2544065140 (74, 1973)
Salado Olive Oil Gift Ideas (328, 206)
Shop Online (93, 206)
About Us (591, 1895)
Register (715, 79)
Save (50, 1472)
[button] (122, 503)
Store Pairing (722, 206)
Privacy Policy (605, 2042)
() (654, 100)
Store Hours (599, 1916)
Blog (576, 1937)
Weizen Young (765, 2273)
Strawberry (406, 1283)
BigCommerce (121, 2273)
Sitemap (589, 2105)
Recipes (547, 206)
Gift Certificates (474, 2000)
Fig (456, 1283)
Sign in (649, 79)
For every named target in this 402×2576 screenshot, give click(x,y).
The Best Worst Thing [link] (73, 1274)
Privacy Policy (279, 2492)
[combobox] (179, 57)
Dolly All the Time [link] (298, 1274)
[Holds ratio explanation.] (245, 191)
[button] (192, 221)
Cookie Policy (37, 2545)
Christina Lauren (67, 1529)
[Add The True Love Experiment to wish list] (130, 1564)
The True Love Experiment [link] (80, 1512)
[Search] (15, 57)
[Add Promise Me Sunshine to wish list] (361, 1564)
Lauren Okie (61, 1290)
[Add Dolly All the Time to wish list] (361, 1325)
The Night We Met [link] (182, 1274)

__________________________________________________

- Exercise
Word for word, restate the lines of the data above that fall between the line holding "Shop Online (93, 206)" and the line holding "Recipes (547, 206)", inclusive, and no other lines.

- Response to the exercise
Shop Online (93, 206)
About Us (591, 1895)
Register (715, 79)
Save (50, 1472)
[button] (122, 503)
Store Pairing (722, 206)
Privacy Policy (605, 2042)
() (654, 100)
Store Hours (599, 1916)
Blog (576, 1937)
Weizen Young (765, 2273)
Strawberry (406, 1283)
BigCommerce (121, 2273)
Sitemap (589, 2105)
Recipes (547, 206)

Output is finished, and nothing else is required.